Incendio en la Discoteca Utopía
Cerca de la cabina de DJ, un incendio crecía sin control, alimentado por litros de bencina que habían sido rociados para lo que hasta hacía minutos era un simple espectáculo de malabares. Los gritos y golpes de quienes buscaban algún modo de escapar se mezclaban con un elemento aún más dantesco: rugidos de animales salvajes.
Encerrados en jaulas, un león y un tigre de bengala se desesperaban por huir a medida que los gases tóxicos reemplazaban el oxígeno del boliche. Eran los primeros segundos de una de las mayores tragedias de Perú. El incendio en la discoteca Utopía había comenzado.
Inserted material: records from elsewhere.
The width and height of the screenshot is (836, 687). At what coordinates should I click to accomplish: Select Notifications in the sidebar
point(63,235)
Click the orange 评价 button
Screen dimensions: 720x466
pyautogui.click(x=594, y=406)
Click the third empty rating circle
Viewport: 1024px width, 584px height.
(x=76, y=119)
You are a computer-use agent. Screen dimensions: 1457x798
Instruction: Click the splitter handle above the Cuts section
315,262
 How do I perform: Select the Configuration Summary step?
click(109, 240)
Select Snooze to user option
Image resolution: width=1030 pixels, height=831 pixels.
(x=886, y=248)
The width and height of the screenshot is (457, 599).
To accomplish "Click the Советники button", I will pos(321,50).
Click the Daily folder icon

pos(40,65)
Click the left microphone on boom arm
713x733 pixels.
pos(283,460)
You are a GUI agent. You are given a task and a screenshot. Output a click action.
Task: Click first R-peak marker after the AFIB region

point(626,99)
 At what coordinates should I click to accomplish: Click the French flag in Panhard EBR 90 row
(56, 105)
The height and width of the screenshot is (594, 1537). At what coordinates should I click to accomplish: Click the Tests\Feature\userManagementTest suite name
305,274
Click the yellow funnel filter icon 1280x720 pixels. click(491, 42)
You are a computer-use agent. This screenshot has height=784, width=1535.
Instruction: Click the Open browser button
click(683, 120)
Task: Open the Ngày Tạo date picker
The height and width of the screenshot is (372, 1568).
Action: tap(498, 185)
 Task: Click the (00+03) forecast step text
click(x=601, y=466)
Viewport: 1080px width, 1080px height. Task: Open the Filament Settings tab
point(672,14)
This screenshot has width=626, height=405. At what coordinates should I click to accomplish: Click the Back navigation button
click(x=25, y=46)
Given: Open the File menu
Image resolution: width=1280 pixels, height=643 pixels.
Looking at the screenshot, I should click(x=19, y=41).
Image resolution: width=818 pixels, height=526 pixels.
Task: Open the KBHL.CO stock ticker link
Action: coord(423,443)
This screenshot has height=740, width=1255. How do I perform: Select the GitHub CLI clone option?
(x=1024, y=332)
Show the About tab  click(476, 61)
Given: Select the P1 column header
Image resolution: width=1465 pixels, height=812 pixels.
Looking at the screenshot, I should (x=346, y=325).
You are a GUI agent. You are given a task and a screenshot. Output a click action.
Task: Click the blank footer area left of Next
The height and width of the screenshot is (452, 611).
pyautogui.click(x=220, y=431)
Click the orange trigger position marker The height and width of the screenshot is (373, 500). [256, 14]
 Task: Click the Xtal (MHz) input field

La Noche del «Zoo»: Cuando el espectáculo se volvió mortal
La discoteca, ubicada en el exclusivo centro comercial Jockey Plaza, celebraba una fiesta temática llamada «Zoo». Para impresionar a los asistentes, la administración incluyó animales exóticos (un león y un tigre) y un espectáculo de malabares con fuego.
- El Detonante: Cerca de las 3:00 a.m., el barman inició un juego con fuego y bencina. Las llamas alcanzaron el techo, cubierto de espuma acústica altamente inflamable.
- El Gas Letal: Más que las llamas, lo que mató a los 29 jóvenes fue el cianuro y el monóxido de carbono desprendidos por la combustión de la espuma. En pocos minutos, el aire se volvió veneno puro.
- La Trampa: La discoteca no tenía licencia de funcionamiento, los extintores estaban vencidos o vacíos, y las salidas de emergencia estaban mal señalizadas o bloqueas.